Google Analytics 4
Objective
The Google Analytics 4 (GA4) decoder enables automatic pre-modelling of the GA4 BigQuery events_YYYYMMDD
export, providing flattened, date-partitioned events
and sessions
tables containing all standard and observed event_params
and user_properties
. It also provides mechanisms to detect new event_params
and user_properties
values and to incrementally update data based on inbound data detection.
It can be installed by permitted users on registered datasets by executing a single BigQuery function, without dependencies on any external platforms or API calls.
Access
The Google Analytics 4 decoder is currently open to private alpha registration. Apply for access here.
Installation
The GA4 decoder can be deployed in the same dataset as the inbound GA4 dataset (ga4_dataset_id
), or a different dataset if desired. Note that the installation function needs to be called in the same region in which the GA4 dataset is located (in the examples below, for the us
multi-region).
Basic Installation
In the following installation examples, the event_options
JSON
variable is NULL
, which means that default installation options are used. This object is the mechanism via which custom installation configurations are set.
--DECLARATION
DECLARE ga4_dataset_id, decoder_dataset_id STRING;
DECLARE event_options JSON DEFAULT JSON '{}';
--CONFIGURATION
SET ga4_dataset_id = 'project_id.analytics_##########';
SET decoder_dataset_id = ga4_dataset_id;
--EXECUTION
CALL decodedata.us.install_ga4_decoder(ga4_dataset_id, decoder_dataset_id, event_options);
--DECLARATION
DECLARE ga4_dataset_id, decoder_dataset_id STRING;
DECLARE event_options JSON DEFAULT JSON '{}';
--CONFIGURATION
SET ga4_dataset_id = 'project_id.analytics_##########';
SET decoder_dataset_id = 'another_project_id.analytics_##########';
--EXECUTION
CALL decodedata.us.install_ga4_decoder(ga4_dataset_id, decoder_dataset_id, event_options);
CALL decodedata.us.install_ga4_decoder('project_id.analytics_##########', 'another_project_id.analytics_##########', NULL);
Output Resources
Following default installation, these output tables are built in the decoder_dataset_id
dataset:
Resource Name | Resource Type | Partitioning Column | Row Granularity |
---|---|---|---|
events |
TABLE |
event_date |
One row per event |
sessions |
TABLE |
event_date |
One row per session |
These will be built from the latest data upon installation, but you will need to execute the decoder_dataset_id.RUN_DECODER(start_date, end_date)

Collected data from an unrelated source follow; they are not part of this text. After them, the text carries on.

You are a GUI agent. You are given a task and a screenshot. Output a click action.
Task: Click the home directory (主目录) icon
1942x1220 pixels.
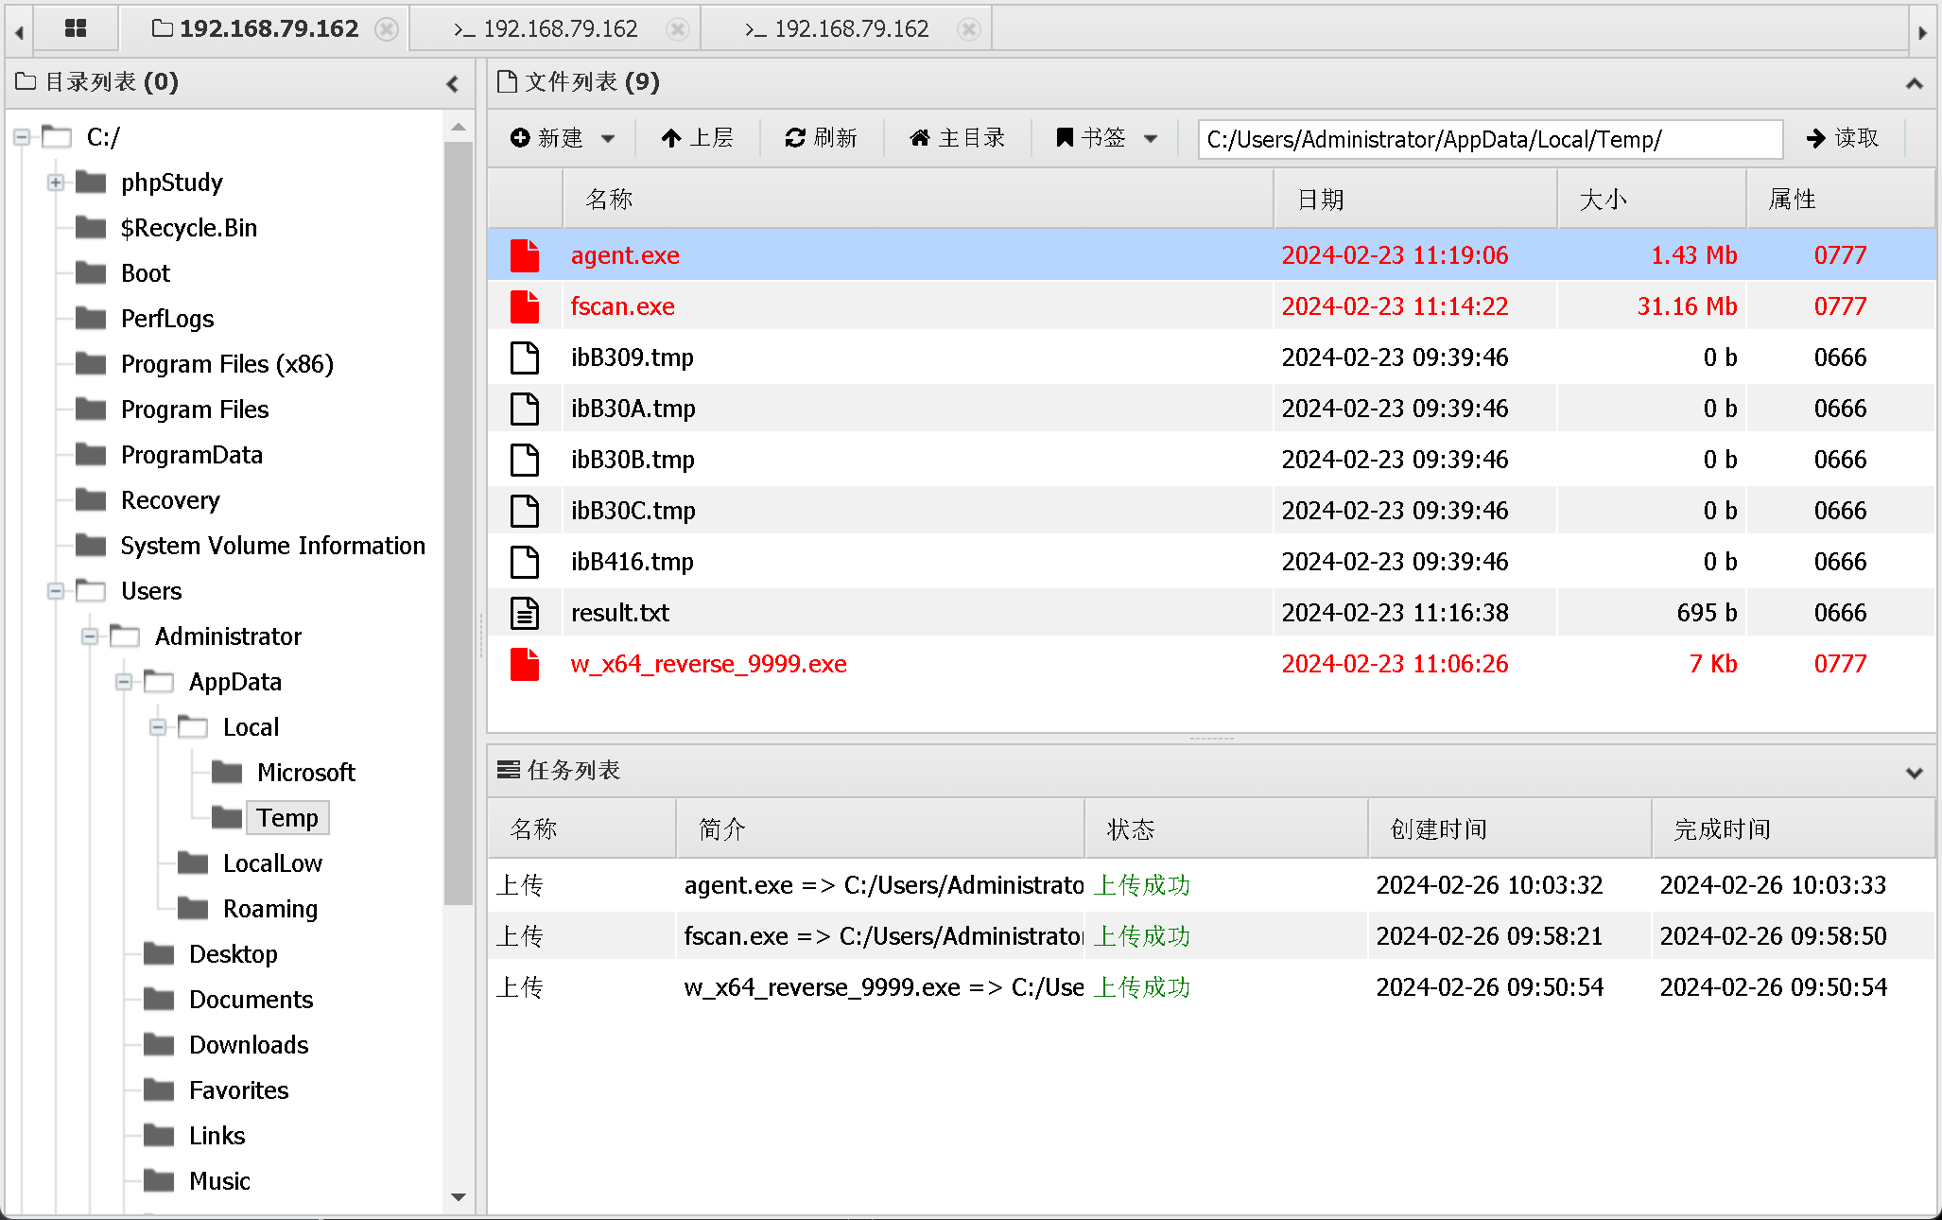click(x=919, y=138)
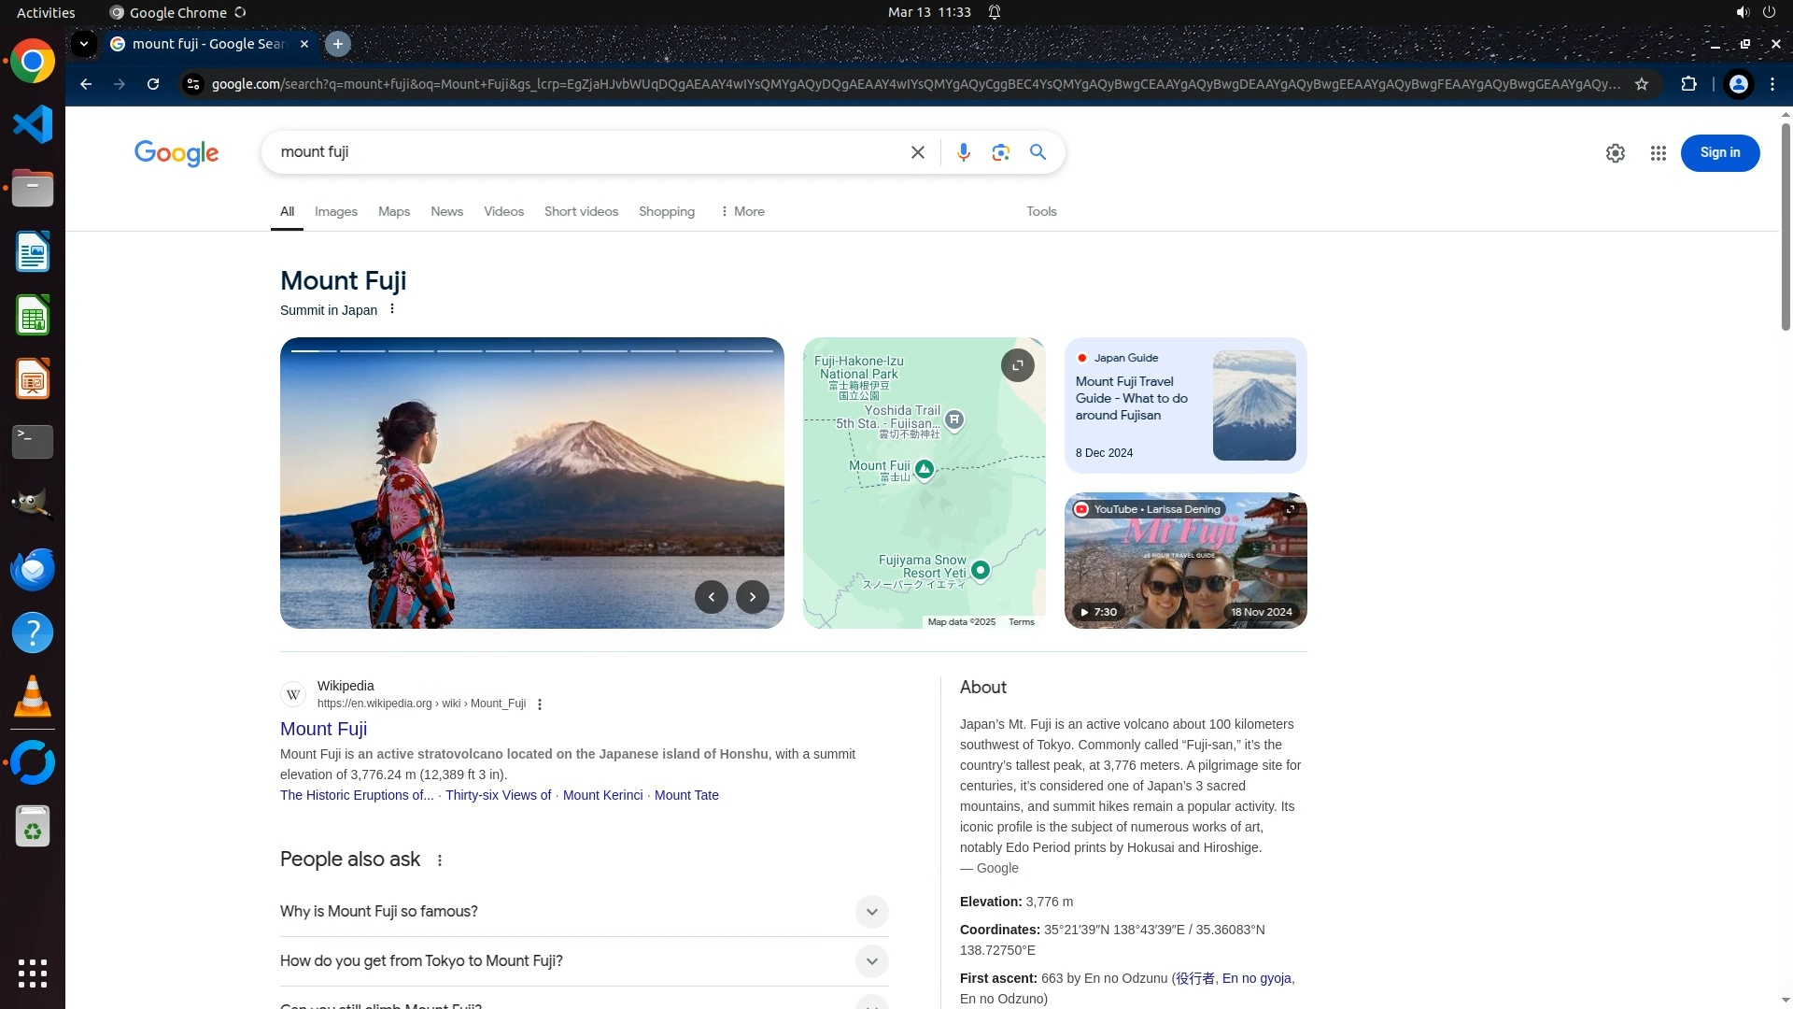The height and width of the screenshot is (1009, 1793).
Task: Open Thunderbird mail from the dock
Action: pos(33,569)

function to refresh output table with the transformed latest arriving data.
Automation
In order to efficiently automate the decoder, a simple BigQuery scheduled query can be used to call the RUN_DECODER
function periodically (typically every hour). Since it is querying metadata to identify newly arriving date partitions, the underlying data is never queried, meaning that the compute required for the automation is predictable and low (see the Compute Estimate section).
Since Google indicates that inbound data can change up to 72 hours after arrival, we typically refresh the past 4 days of data on each identified arrival of new data.
The scheduled query required to execute this is then simply:
CALL `decoder_dataset_id.us.RUN_DECODER`(CURRENT_DATE - 4, NULL);
SET @@query_label = "scheduled_query_id:decoder_dataset_id";
CALL `decoder_dataset_id.us.RUN_FLOW`(CURRENT_DATE - 4, NULL)
Note that it is good practice to add a unique scheduled_query_id
query label to the scheduled query. This will enable job-based cost tracking across your GA4 properties to support robust cost management processes.
Compute Estimate
The compute automation component to run the GA4 decoder hourly is approximately $0.135 per property per month. This consumption will not increase over time, regardless of inbound data volumes.
Component | Logic | Value | Unit |
---|---|---|---|
Execution Processing | 3 x 10MB Metadata Queries | 30 | MB |
Monthly Executions | 30 days * 24hrs | 720 | Executions |
Monthly Compute | 720 Executions * 30MB | 21.6 | GB |
Compute Unit Cost | 1TB On-Demand Compute = $6.25 | 0.00625 | $/GB |
Total Automation Monthly Compute |
21.6GB * $0.00625 | 0.135 | $ |